Untuk sesajen buah-buahan, ada tanduk horbo paung terbuat dari pisang berukuran besar-besar seperti pisang batak / pisang ambon. Buah-buahan lain yang juga dapat dijadikan sesajen dalam ritual ini, seperti hajut (sumpit putih diisi beras, serta uang pecahan nilai terbesar, Rp.100.000).
Hajut ini digunakan sebagai perlambang kunci persembahan yang dibawa oleh datun (pemimpin upacara adat) dan diletakkan di atas meja persembahan bersama bahan sesajen lainnya, termasuk aek naso ke mida matani ari (air kelapa muda ) air yang bersih dan steril, dan lain sebagainya.
Upacara adat horjabius ini dilakukan untuk sekedar mengenang ritual yang dilakukan para leluhur mereka terdahulu dalam melestarikan budaya nenek moyang yang dimiliki.
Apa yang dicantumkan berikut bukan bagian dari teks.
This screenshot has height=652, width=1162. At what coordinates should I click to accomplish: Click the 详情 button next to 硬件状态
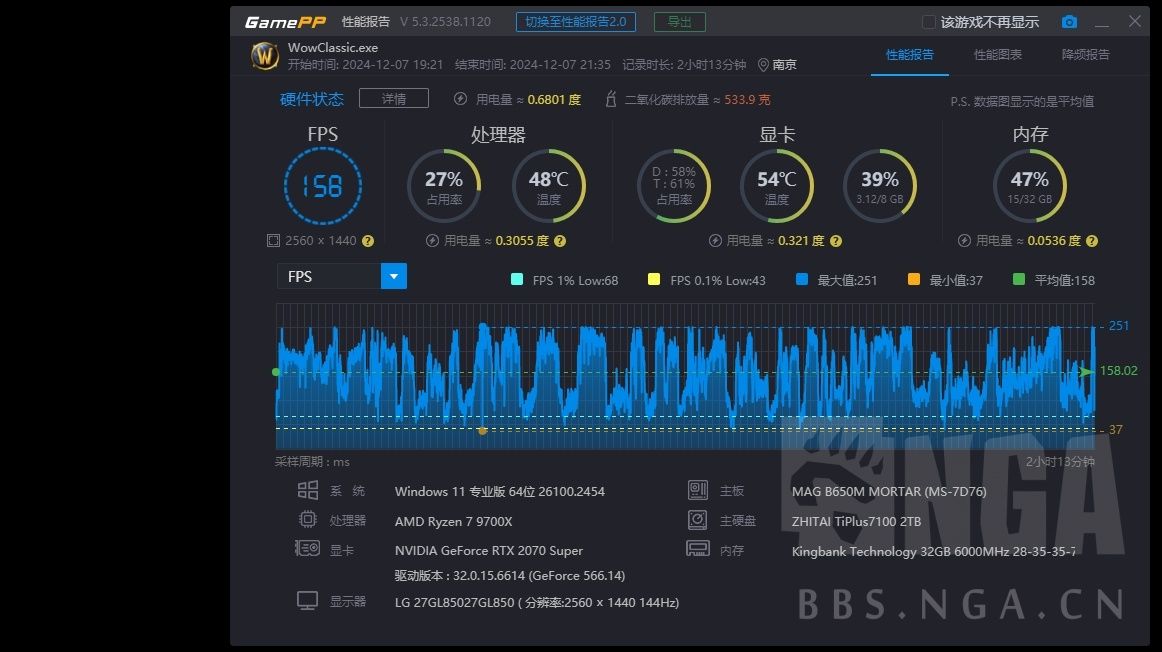(x=393, y=98)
Sedangkan filosofi dari penyajian sesajen pada ritual horja bius dimaksudkan sebagai lambang pemberi semangat, penyegar perasaan, serta lambang minta do’a restu kepada roh leluhur.
Referensi :
- Biliater Situngkir, “Upacara Horja Bius Adat Budaya Batak Toba yang Telah Hilang”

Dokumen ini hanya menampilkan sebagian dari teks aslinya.